Not that the paper cares, of course. Part of the problem freelancers face is that they make up a small portion of the paper's writers, meaning they have 'bout zero leverage in contract negotiations. But this time, the freelancers are not bitching in a vacuum. Freelance unions and writers across the country have begun picketing, quitting, and suing papers or firms like Lexis-Nexis, trying to stake out their position in the brave, new, someday profitable world of online content. "There are wildfires breaking out all over," Dembling says. "I just want the Morning News to see that the fires are getting closer." (Here's a shocker: Calls to Corrina Ulrich, a legal affairs bigwig with the Morning News' parent, Belo Corp., were not returned.)

John Ostdick understands the issue from both sides. As a former Morning News business editor, and as former editor of in-flight travel magazine American Way, Ostdick had to negotiate with freelancers on behalf of his corporation's interests. (Read: The Man will keep you down.) He spent almost two hours on a New York street debating the finer points of his magazine's freelancer agreement with a contracts watchdog for the American Society of Journalists and Authors. Now Ostdick, a full-time freelancer since 1998 who has frequently contributed to the paper's Personal Technology section, says he, too, may have written his last piece for the News.

"I can understand the motivation behind a story agreement such as the News is offering--maintaining its archives and providing electronic sales to other data services is integral to the future of the newspaper industry," Ostdick says. "But the freelance pay scale for most newspapers is extremely low, and most fees don't compensate for the time, research, and expense that goes into stories. When a paper then additionally seeks unequivocal rights to the piece, it eliminates any chance a writer has to recoup those expenses by selling a version of that work to another vendor. The DMN agreement I was presented basically eliminates all writer rights to a work. It gives them carte blanche to profit from it." He offers an example: If his work is resold to six different databases, Ostdick says he should get a flat fee or a percentage of the sale.

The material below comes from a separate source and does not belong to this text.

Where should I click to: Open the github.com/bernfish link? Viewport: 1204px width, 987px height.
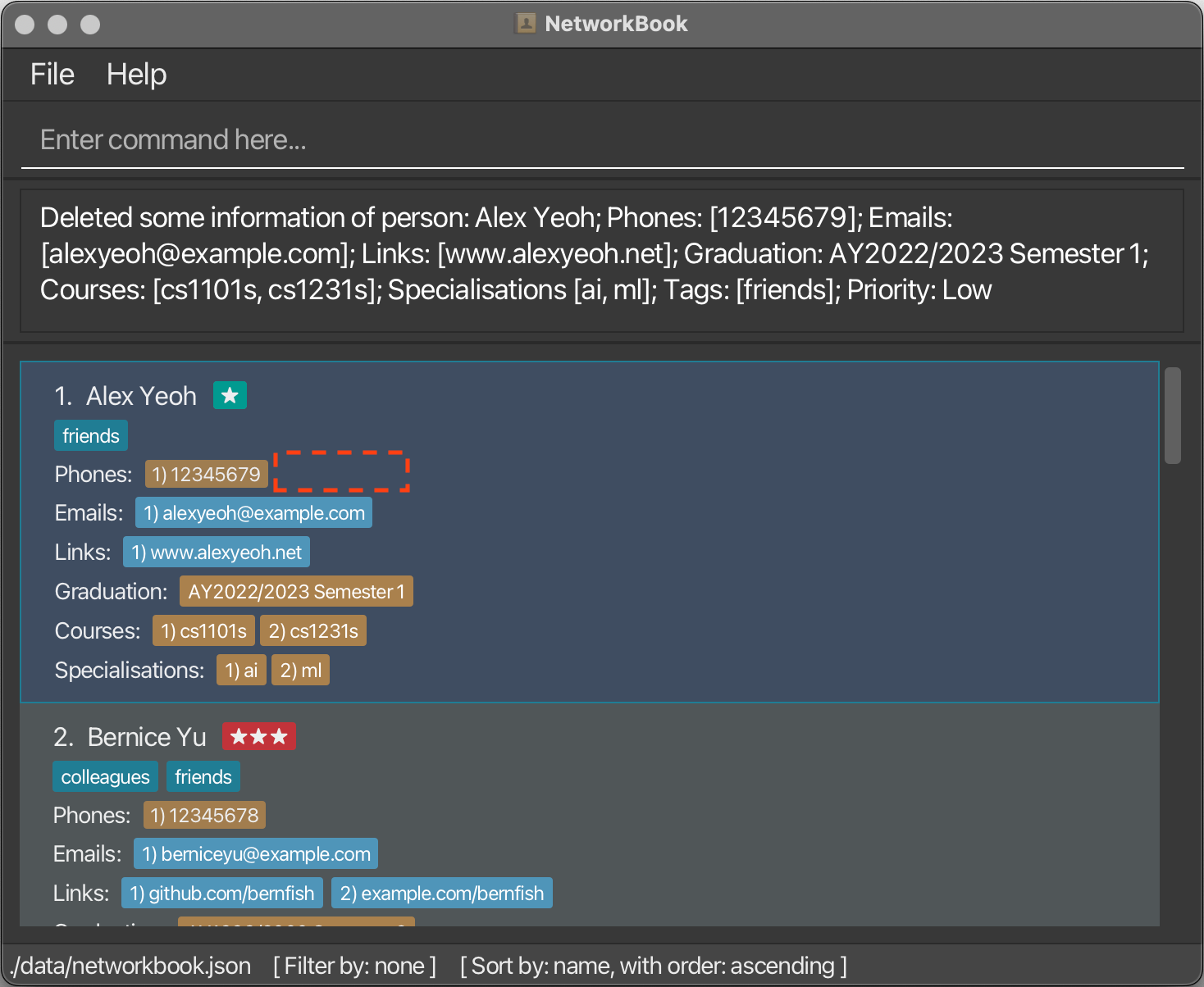[x=222, y=894]
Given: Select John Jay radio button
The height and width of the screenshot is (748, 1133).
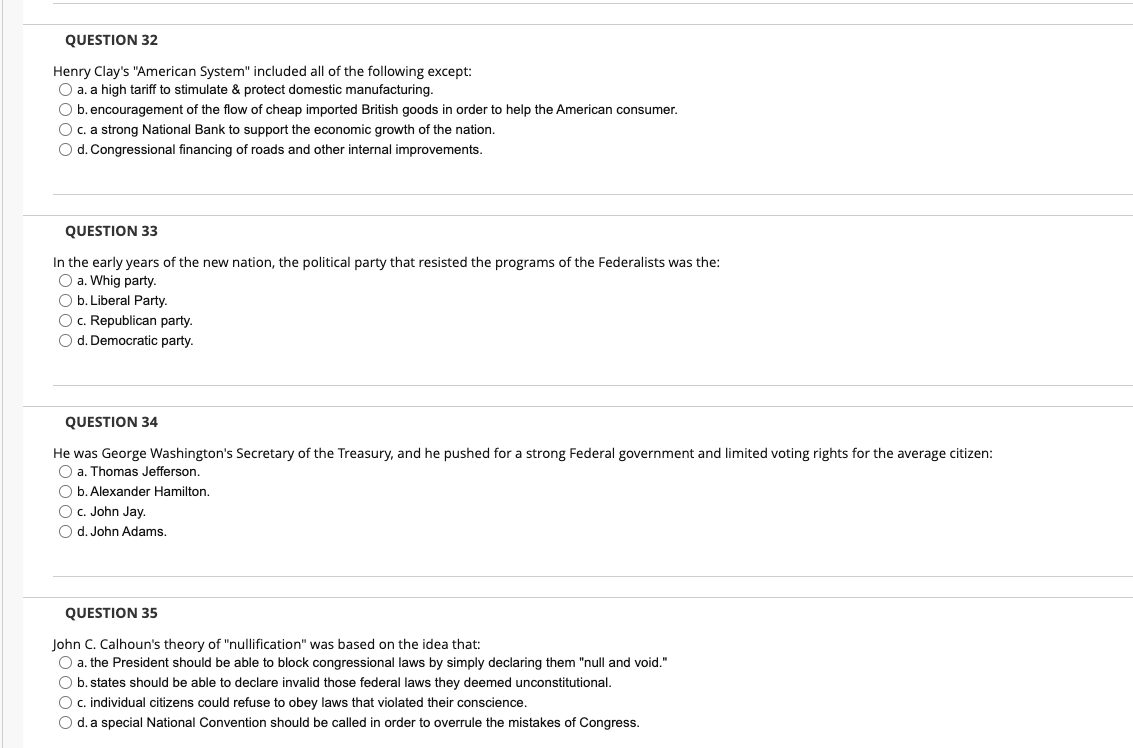Looking at the screenshot, I should point(65,512).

That is along the lines of what Dembling says she and other freelancers in this market deserve: a choice whether their work goes online; a fee designated for Web rights to a story; and some compensation for work archived or sold to databases that charge for downloads or make banner-ad money.

Could that happen here? A high-profile court case against The New York Times, a recent case filed by The Authors Guild against major online databases, and freelancer uprisings in Boston and San Diego suggest the papers will have a battle on their hands. This could include New Times Inc. papers such as the Dallas Observer, which has long had contracts that give one fee for all uses of a story, including any online archiving or reselling to a database. (New Times does pay a separate fee if a story is used by another paper in its chain, such as the Houston Press.) But it's unlikely to be a high-profile strike like at the Boston Globe, because there is no strong union presence here and, to be honest, freelancers are still seen as low-priority concerns for most media.

"Freelancing is a career choice," Ostdick says, "but in all cases it is a business fraught with challenges. Freelancers who are compelled to sign these types of agreements make it all the more difficult for the rest of us. Bottom line, however, I--just like those who have imprudently signed bad contracts--have families to feed and financial responsibilities to meet. Everyone has boundaries."